### Listed records ###
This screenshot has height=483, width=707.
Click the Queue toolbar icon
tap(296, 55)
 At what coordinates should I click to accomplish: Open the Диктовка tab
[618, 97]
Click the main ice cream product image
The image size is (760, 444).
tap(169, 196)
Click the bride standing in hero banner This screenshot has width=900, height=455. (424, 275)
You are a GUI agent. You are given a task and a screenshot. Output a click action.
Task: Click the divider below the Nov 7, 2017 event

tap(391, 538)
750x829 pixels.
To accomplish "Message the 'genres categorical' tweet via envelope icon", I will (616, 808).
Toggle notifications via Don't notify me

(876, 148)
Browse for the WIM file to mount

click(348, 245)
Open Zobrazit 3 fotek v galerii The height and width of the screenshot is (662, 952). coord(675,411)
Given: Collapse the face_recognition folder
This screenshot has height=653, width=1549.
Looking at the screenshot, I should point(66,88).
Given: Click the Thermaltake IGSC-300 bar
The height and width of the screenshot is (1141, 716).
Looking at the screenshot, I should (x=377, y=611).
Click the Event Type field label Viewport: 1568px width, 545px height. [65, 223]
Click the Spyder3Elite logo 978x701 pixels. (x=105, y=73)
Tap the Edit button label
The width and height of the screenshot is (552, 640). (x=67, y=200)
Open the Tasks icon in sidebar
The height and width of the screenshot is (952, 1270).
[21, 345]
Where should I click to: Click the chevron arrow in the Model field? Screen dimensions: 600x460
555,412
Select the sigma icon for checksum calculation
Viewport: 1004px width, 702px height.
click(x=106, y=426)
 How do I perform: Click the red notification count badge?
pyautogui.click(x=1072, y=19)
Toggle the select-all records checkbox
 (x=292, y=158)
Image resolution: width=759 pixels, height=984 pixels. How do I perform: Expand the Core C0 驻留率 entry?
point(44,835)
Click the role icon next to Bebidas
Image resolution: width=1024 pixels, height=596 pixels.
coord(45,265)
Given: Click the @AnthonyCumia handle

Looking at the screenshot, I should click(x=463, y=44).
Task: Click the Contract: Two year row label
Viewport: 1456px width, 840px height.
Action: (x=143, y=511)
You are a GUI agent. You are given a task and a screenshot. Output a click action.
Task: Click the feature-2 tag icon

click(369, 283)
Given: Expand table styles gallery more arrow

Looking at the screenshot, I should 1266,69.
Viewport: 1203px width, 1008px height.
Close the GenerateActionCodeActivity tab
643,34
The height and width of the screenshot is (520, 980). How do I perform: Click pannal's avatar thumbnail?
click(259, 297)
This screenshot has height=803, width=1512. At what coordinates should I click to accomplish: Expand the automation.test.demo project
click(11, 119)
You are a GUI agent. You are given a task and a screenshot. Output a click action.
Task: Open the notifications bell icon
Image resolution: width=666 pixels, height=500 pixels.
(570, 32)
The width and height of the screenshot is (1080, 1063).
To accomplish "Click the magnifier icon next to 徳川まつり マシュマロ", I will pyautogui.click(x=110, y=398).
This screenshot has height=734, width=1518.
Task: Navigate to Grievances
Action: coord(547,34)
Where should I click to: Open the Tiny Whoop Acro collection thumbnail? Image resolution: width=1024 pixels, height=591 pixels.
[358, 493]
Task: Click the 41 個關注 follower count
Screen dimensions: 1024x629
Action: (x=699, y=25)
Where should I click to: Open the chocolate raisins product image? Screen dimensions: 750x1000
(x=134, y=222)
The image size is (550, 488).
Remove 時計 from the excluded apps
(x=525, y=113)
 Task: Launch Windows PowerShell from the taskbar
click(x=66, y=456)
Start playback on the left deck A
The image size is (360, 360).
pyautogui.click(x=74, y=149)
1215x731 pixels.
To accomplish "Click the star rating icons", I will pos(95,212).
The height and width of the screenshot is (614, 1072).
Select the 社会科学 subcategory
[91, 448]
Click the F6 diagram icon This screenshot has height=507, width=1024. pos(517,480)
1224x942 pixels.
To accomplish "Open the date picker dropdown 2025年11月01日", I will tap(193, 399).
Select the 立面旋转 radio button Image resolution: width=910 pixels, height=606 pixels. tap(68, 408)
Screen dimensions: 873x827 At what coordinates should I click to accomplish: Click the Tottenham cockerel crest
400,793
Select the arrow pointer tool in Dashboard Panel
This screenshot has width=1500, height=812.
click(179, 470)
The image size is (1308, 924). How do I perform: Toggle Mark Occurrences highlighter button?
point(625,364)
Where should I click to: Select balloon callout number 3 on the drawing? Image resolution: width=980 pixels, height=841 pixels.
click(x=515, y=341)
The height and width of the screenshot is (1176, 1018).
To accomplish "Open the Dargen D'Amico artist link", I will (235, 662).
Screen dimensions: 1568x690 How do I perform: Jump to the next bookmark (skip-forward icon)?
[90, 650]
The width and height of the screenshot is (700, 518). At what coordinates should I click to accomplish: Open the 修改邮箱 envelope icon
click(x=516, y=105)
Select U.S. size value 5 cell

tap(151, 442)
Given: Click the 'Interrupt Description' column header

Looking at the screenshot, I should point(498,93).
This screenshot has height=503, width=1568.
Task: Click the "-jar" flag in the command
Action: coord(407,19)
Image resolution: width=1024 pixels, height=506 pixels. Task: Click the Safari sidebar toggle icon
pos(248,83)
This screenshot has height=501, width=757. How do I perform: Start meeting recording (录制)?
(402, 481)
###
◆ **Required work**
Every record must be transcribed precisely, down to the last character.

◆ **Solution for this problem**
This screenshot has height=483, width=707.
Click the Queue toolbar icon
tap(296, 55)
 At what coordinates should I click to accomplish: Open the Диктовка tab
[618, 97]
Click the main ice cream product image
The image size is (760, 444).
tap(169, 196)
Click the bride standing in hero banner This screenshot has width=900, height=455. (424, 275)
You are a GUI agent. You are given a task and a screenshot. Output a click action.
Task: Click the divider below the Nov 7, 2017 event

tap(391, 538)
750x829 pixels.
To accomplish "Message the 'genres categorical' tweet via envelope icon", I will (616, 808).
Toggle notifications via Don't notify me

(876, 148)
Browse for the WIM file to mount

click(348, 245)
Open Zobrazit 3 fotek v galerii The height and width of the screenshot is (662, 952). coord(675,411)
Given: Collapse the face_recognition folder
This screenshot has height=653, width=1549.
Looking at the screenshot, I should point(66,88).
Given: Click the Thermaltake IGSC-300 bar
The height and width of the screenshot is (1141, 716).
Looking at the screenshot, I should (x=377, y=611).
Click the Event Type field label Viewport: 1568px width, 545px height. [65, 223]
Click the Spyder3Elite logo 978x701 pixels. (x=105, y=73)
Tap the Edit button label
The width and height of the screenshot is (552, 640). (x=67, y=200)
Open the Tasks icon in sidebar
The height and width of the screenshot is (952, 1270).
[21, 345]
Where should I click to: Click the chevron arrow in the Model field? Screen dimensions: 600x460
555,412
Select the sigma icon for checksum calculation
Viewport: 1004px width, 702px height.
click(x=106, y=426)
 How do I perform: Click the red notification count badge?
pyautogui.click(x=1072, y=19)
Toggle the select-all records checkbox
 (x=292, y=158)
Image resolution: width=759 pixels, height=984 pixels. How do I perform: Expand the Core C0 驻留率 entry?
point(44,835)
Click the role icon next to Bebidas
Image resolution: width=1024 pixels, height=596 pixels.
coord(45,265)
Given: Click the @AnthonyCumia handle

Looking at the screenshot, I should click(x=463, y=44).
Task: Click the Contract: Two year row label
Viewport: 1456px width, 840px height.
Action: (x=143, y=511)
You are a GUI agent. You are given a task and a screenshot. Output a click action.
Task: Click the feature-2 tag icon

click(369, 283)
Given: Expand table styles gallery more arrow

Looking at the screenshot, I should 1266,69.
Viewport: 1203px width, 1008px height.
Close the GenerateActionCodeActivity tab
643,34
The height and width of the screenshot is (520, 980). How do I perform: Click pannal's avatar thumbnail?
click(259, 297)
This screenshot has height=803, width=1512. At what coordinates should I click to accomplish: Expand the automation.test.demo project
click(11, 119)
You are a GUI agent. You are given a task and a screenshot. Output a click action.
Task: Open the notifications bell icon
Image resolution: width=666 pixels, height=500 pixels.
(570, 32)
The width and height of the screenshot is (1080, 1063).
To accomplish "Click the magnifier icon next to 徳川まつり マシュマロ", I will pyautogui.click(x=110, y=398).
This screenshot has height=734, width=1518.
Task: Navigate to Grievances
Action: coord(547,34)
Where should I click to: Open the Tiny Whoop Acro collection thumbnail? Image resolution: width=1024 pixels, height=591 pixels.
[358, 493]
Task: Click the 41 個關注 follower count
Screen dimensions: 1024x629
Action: (x=699, y=25)
Where should I click to: Open the chocolate raisins product image? Screen dimensions: 750x1000
(x=134, y=222)
The image size is (550, 488).
Remove 時計 from the excluded apps
(x=525, y=113)
 Task: Launch Windows PowerShell from the taskbar
click(x=66, y=456)
Start playback on the left deck A
The image size is (360, 360).
pyautogui.click(x=74, y=149)
1215x731 pixels.
To accomplish "Click the star rating icons", I will pos(95,212).
The height and width of the screenshot is (614, 1072).
Select the 社会科学 subcategory
[91, 448]
Click the F6 diagram icon This screenshot has height=507, width=1024. pos(517,480)
1224x942 pixels.
To accomplish "Open the date picker dropdown 2025年11月01日", I will tap(193, 399).
Select the 立面旋转 radio button Image resolution: width=910 pixels, height=606 pixels. tap(68, 408)
Screen dimensions: 873x827 At what coordinates should I click to accomplish: Click the Tottenham cockerel crest
400,793
Select the arrow pointer tool in Dashboard Panel
This screenshot has width=1500, height=812.
click(179, 470)
The image size is (1308, 924). How do I perform: Toggle Mark Occurrences highlighter button?
point(625,364)
Where should I click to: Select balloon callout number 3 on the drawing? Image resolution: width=980 pixels, height=841 pixels.
click(x=515, y=341)
The height and width of the screenshot is (1176, 1018).
To accomplish "Open the Dargen D'Amico artist link", I will (235, 662).
Screen dimensions: 1568x690 How do I perform: Jump to the next bookmark (skip-forward icon)?
[90, 650]
The width and height of the screenshot is (700, 518). At what coordinates should I click to accomplish: Open the 修改邮箱 envelope icon
click(x=516, y=105)
Select U.S. size value 5 cell

tap(151, 442)
Given: Click the 'Interrupt Description' column header

Looking at the screenshot, I should point(498,93).
This screenshot has height=503, width=1568.
Task: Click the "-jar" flag in the command
Action: coord(407,19)
Image resolution: width=1024 pixels, height=506 pixels. Task: Click the Safari sidebar toggle icon
pos(248,83)
This screenshot has height=501, width=757. How do I perform: Start meeting recording (录制)?
(402, 481)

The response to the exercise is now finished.